Ever since my social studies teacher in middle school (shout-out to Ms. Bergeron) taught me that while I took notes for class, I could have a “notes to myself” section as well – I have been using it as a technique to gather snippets of inspiration, questions, and general other musings in my journals. (My N2S headings are where half my blog ideas come from, so again, thank you Ms. Bergeron).

This quarter, I took a class called Ancient Philosophy and I have a lot of margin notes that are highlighted and circled over and over again so that I don’t forget to write about them. In this post, I want to talk about the Meno (read here) – a Socratic dialogue that tries to answer what virtue is and how it can be acquired.

Now, you might think – we get it… you are a philosophy major.  But, please bear through my pretension for a few minutes, because I want to make the case for you today, that everyone, every single person, who claims to believe in anything or has any sort of conviction, should read the Meno. Meno and most other short Socratic dialogues are pretty accessible (not accessible like, you can find them in the public domain (which you can) but accessible like, easy to understand – unlike most philosophical writings today.)

Anyway – you should read the Meno, and here’s why:

In the dialogue, while Socrates and Meno try to hash out what kind of a thing virtue is, they end up with two contradictory conclusions (not surprising in a Socratic dialogue). One argument says virtue is knowledge, and the other argument says virtue is not knowledge. Our focus here is not on virtue, but rather knowledge.

Now, we seem to be in a quandary. Socrates and Meno return to their original question of how one acquires virtue. Is it through experience or is it something that can be taught? If virtue is teachable, then it must be a kind of knowledge, but there are no apparent teachers of it – so the problem keeps growing.   

Socrates and Meno realize that perhaps people don’t need knowledge to act virtuously (or to act well). If one has knowledge, one can act well – but if one has true opinion, one can act just as well.

At the end of the day, if you are at a fork in the road, both true opinion and knowledge would be able to guide you in the right direction. BUT Socrates tells Meno that knowledge is obviously preferable to true opinion. At this point, we need to ask why? If both true opinion and knowledge can guide you to do the right thing in a situation, then why would one be preferable to the other?

Socrates explains by way of analogy. Let’s say you own a very nice house with a beautiful garden out front. And there is a majestic statue in the middle of it. True opinion is having the statue there by itself, and knowledge is having that statue tied down.

The problem isn’t that if you have the statue without a stake in the ground it’s more susceptible to disappearing (as if it will come to life and run away, or be stolen in the dead of night). It isn’t that with knowledge, you always succeed in acting well whereas with true opinion, you succeed only sometimes.

§ **Tasks to carry out**:
- a) Copy the stretch of the post on the Meno from "Socrates explains by" through "statue tied down." word for word.
- b) Pick up the post on the Meno after its final sentence and continue writing it.

§ **Record list**:
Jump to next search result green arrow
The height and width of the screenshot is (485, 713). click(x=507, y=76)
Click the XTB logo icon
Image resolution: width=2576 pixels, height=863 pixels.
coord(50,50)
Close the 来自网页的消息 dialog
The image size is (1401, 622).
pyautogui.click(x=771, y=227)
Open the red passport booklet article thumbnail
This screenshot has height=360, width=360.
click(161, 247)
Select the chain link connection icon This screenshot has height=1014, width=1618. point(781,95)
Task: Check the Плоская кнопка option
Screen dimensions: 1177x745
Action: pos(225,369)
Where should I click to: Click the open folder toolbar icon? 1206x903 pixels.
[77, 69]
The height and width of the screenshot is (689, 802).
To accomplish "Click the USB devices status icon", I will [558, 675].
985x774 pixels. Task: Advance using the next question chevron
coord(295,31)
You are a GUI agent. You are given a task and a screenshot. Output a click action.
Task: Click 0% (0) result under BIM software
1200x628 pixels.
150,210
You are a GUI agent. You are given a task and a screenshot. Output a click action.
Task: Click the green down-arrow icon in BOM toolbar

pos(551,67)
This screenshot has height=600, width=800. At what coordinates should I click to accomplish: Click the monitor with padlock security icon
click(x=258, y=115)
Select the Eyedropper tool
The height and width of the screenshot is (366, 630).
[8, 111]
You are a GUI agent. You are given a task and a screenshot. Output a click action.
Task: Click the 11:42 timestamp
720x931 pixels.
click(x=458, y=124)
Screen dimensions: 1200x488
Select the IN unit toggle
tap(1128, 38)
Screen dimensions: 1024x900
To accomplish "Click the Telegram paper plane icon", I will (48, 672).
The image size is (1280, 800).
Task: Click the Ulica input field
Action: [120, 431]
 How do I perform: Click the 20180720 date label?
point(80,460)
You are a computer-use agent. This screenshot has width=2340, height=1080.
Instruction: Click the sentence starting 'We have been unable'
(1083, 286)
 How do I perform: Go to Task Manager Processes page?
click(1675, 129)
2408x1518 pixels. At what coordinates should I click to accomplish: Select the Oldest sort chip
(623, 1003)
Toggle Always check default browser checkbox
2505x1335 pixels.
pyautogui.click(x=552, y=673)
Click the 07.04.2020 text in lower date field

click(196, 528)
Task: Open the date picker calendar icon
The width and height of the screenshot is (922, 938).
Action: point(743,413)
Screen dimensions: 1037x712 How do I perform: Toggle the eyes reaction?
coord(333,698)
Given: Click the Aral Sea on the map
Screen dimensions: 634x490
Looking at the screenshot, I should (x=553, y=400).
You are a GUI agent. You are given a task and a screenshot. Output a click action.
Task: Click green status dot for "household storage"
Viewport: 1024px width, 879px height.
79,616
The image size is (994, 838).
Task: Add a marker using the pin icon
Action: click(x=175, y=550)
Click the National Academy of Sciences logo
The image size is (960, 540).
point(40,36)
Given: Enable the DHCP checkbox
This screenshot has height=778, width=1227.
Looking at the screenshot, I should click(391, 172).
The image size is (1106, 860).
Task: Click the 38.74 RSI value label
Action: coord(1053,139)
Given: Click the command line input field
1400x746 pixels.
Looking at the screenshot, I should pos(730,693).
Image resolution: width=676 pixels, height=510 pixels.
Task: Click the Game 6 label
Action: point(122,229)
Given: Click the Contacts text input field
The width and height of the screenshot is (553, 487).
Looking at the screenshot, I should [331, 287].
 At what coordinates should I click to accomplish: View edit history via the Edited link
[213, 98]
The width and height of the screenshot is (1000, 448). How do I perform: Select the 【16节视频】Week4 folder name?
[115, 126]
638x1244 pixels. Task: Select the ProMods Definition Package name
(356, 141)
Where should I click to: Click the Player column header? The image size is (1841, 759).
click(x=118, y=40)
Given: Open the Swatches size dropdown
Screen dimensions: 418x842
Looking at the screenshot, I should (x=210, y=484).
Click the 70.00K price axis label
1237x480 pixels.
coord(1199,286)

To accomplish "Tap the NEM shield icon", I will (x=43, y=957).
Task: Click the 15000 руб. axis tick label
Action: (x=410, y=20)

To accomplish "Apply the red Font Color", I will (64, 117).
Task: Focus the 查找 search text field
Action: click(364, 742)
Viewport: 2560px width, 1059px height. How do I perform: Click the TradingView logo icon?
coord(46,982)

§ **Answer set**:
- a)
Socrates explains by way of analogy. Let’s say you own a very nice house with a beautiful garden out front. And there is a majestic statue in the middle of it. True opinion is having the statue there by itself, and knowledge is having that statue tied down.

- b)
You could have the statue and it could stay there your whole life. You could always have true opinion. You could always know what to do to act well. It doesn’t seem all that important to have knowledge instead of true opinion. You still always do the right and virtuous thing! Yet Socrates insists, but if permanence isn’t the issue… then what is?

What is the difference between the statue that’s tied down, and the statue that’s always going to be there?

The answer is ownership. What matters isn’t that the statue stays in your garden, it’s that the statue is yours!

We are all living the same reality. The thoughts we have, they aren’t always ours. Sometimes, our morals (those true opinions) are shaped outside of us, they don’t really belong to us.

And sometimes, we can even lead other people with those borrowed thoughts. And we are virtuous as far as we are useful in guiding those people. But those thoughts don’t benefit us.

To have thoughts of our own, that’s hard work. But it’s the only way they are valuable.

So what’s the point? Why does it matter for everyone to read the Meno? Tie this back to the thesis Nur Banu! (this is a preemptive pun, so appreciate it in advance)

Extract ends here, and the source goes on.